La pénurie récurrente de dioxyde de carbone a au moins une petite brasserie qui cherche des moyens de capturer le CO2 naturellement produit pendant le processus de fermentation. Alewerks étudie la possibilité, a déclaré Claar, le directeur des opérations. Ce n’est pas un processus bon marché, a-t-il dit, mais cela pourrait aider à compenser les besoins en CO2 d’Alewerks.

“Sur la base de tout ce qui se passe maintenant, nous devons plonger”, a déclaré Claar.

L’Association des brasseurs a publié des directives à l’intention des brasseurs pour les aider à tirer le meilleur parti de leur dioxyde de carbone, notamment en s’assurant qu’il n’y a pas de fuites dans leurs conduites.
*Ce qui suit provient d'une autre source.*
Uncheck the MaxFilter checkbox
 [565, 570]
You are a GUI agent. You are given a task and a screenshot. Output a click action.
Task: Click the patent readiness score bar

Pease dit que les brasseurs se sont habitués à subir des revers: plus tôt cette année, Ball Corp., le plus grand fournisseur de canettes, a quintuplé sa commande minimale, obligeant de nombreuses brasseries à rechercher différents fournisseurs, souvent à un coût plus élevé. Parmi les autres coups sûrs, citons l’augmentation des coûts de main-d’œuvre, de transport et d’autres ingrédients.

“Nos membres ont fait face à une longue série de défis, et nous avons trouvé des moyens de surmonter la plupart d’entre eux”, a déclaré Pease. “Nous allons essayer d’aider nos membres à surmonter celui-ci.”